The HRIS needs assessment may reveal gaps in data collection.
Usually, the Ministry of Health (MOH) or other centralized body collects data on health workers from district offices and health care facilities, typically using paper data collection forms.
Health professionals may complete additional forms when applying for a registration or license renewal, for instance.
Often there are problems with data collection forms that reduce their efficiency or effectiveness.
Common problems include not asking the right questions, collecting too much or too little information or collecting redundant information.
Paper forms may need to be redesigned to capture the data that are actually required to answer the key HR policy and management questions.

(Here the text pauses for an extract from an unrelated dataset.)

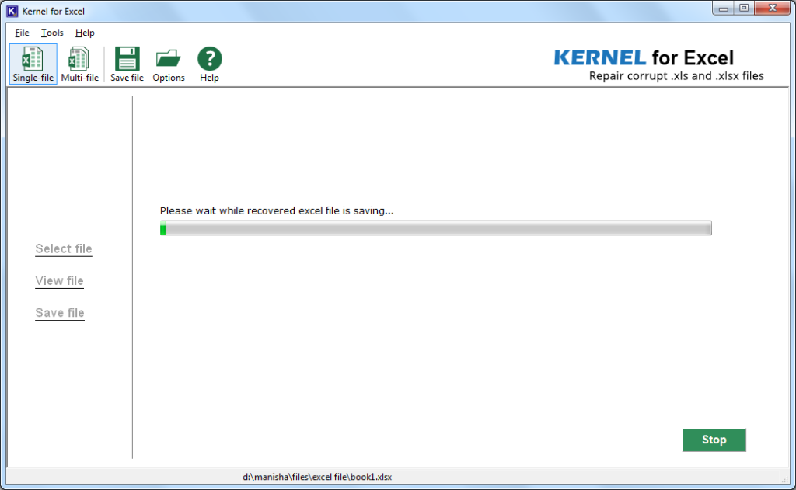The height and width of the screenshot is (490, 796).
Task: Open the File menu
Action: click(x=20, y=33)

Additional problems with data collection processes may result in incorrect or out-of-date HR data.
This document provides helpful tips for the SLG to consider in the creation of a data collection process and is followed by two sample data collection forms that can be modified as needed.

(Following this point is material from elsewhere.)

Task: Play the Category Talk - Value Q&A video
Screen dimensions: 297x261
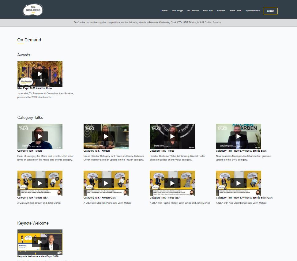Action: click(x=172, y=183)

A routine HRIS is updated on a regular basis to record changes in health worker records as they occur, providing an accurate picture of the available health workforce in a country.
Routinely maintaining and updating the HRIS presents several advantages.
HR managers and supervisors can quickly note workforce changes, such as an increase in the number of out-migration requests or a drop in student enrollment, and can respond to these changes more effectively.
Regularly reviewed, up-to-date data improves accuracy over time and enhances policy makers' ability to make informed decisions in order to meet future health care needs.